Inflation hat angezogen
Zuletzt hatte die Inflation im Euroraum angezogen. Im März lagen die Verbraucherpreise nach jüngsten Angaben des Europäischen Statistikamtes um 1,3 Prozent höher als ein Jahr zuvor. In Österreich lag der Wert bei zwei Prozent. Im Vormonat hatte der Anstieg der Teuerungsrate noch 0,9 Prozent betragen.
Lagarde betont deshalb stets, dass das Inflationsziel nachhaltig erreicht werden müsse. Seit einigen Monaten verwendet sie auch den Begriff der Symmetrie. Das bedeutet, dass die EZB auch für längere Zeit Inflationsraten von mehr als zwei Prozent akzeptieren könnte, ohne die Geldschleußen zu schließen. Damit würden dann die Jahre mit zu geringer Inflation ausgeglichen.

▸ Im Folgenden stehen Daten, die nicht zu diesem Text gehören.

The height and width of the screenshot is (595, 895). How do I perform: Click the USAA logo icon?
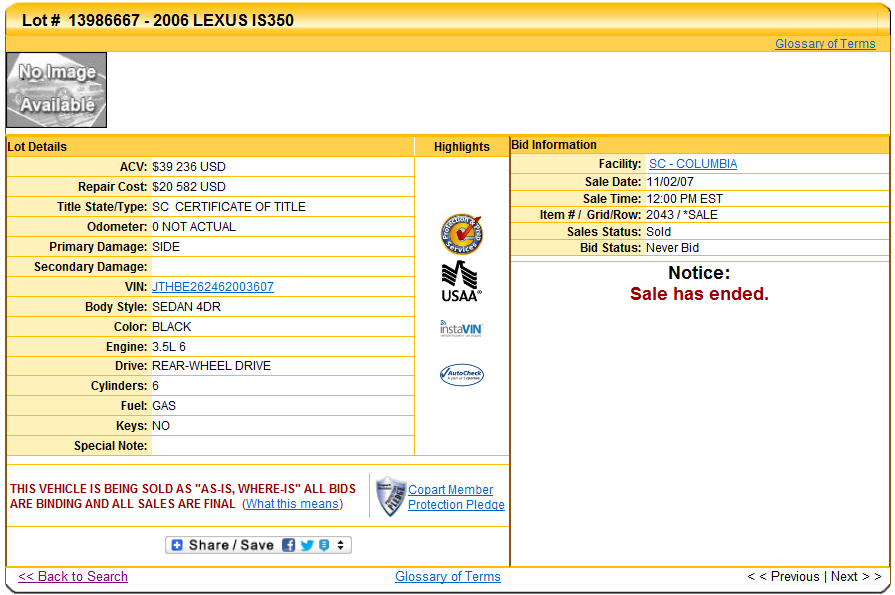461,281
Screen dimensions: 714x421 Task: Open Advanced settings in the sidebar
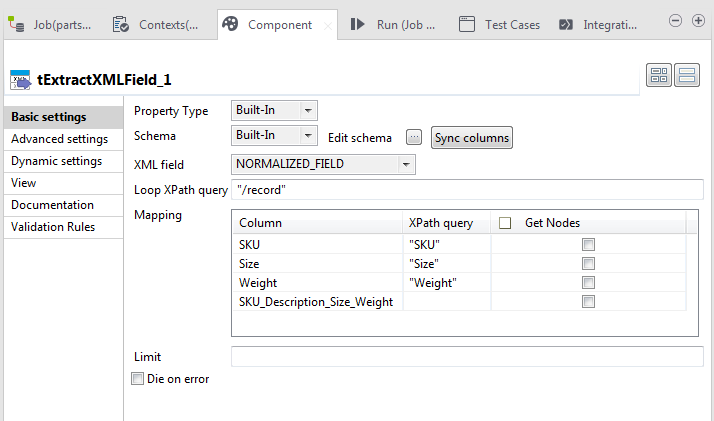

Führende Vertreter der Notenbank sehen vorerst aber kein Anzeichen für einen dauerhaften Anstieg der Inflation, sondern werten den jüngsten Sprung als Folge einmaliger Effekte. Sie verweisen unter anderem auf das Anziehen des Ölpreises und das Auslaufen der vorübergehenden Mehrwertsteuersenkung in Deutschland zum Jahreswechsel. EZB-Chef Lagarde rechnet daher zwar in den kommenden Monaten mit steigenden Preisen, das sollte sich aber im Frühjahr 2022 wieder beruhigen.
Dollar-Wechselkurs
Ein Bremsklotz für die Inflation ist auch der Wechselkurs zum Dollar. Hier hat der Euro in den vergangenen Wochen an Boden gewonnen und ist auf rund 1,2 US-Dollar gestiegen. Das verbilligt Importe, die in Dollar bezahlt werden und dämpft auf diesem Weg die Inflation. Aus diesem Grund habe die EZB durchaus ein Auge auf den Wechselkurs. Dennoch sieht die Notenbank derzeit keine Veranlassung einzugreifen.